**Stored items:**

□ □ □ □ □ □ □

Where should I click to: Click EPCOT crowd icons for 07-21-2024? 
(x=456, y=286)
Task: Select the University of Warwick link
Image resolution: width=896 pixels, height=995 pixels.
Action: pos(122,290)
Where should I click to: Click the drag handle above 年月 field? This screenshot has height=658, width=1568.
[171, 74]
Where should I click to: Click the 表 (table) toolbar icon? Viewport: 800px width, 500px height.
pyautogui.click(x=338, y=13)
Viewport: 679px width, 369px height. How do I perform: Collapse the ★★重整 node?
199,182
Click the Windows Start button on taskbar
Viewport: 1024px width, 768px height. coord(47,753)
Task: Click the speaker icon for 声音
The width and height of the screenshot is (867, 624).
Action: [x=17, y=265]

□ □ □ □ □ □ □

**Task description:**
The line with "Viewport: 679px width, 369px" through the last line of the data: write these out exactly, and no others.

**Answer area:**
Viewport: 679px width, 369px height. How do I perform: Collapse the ★★重整 node?
199,182
Click the Windows Start button on taskbar
Viewport: 1024px width, 768px height. coord(47,753)
Task: Click the speaker icon for 声音
The width and height of the screenshot is (867, 624).
Action: [x=17, y=265]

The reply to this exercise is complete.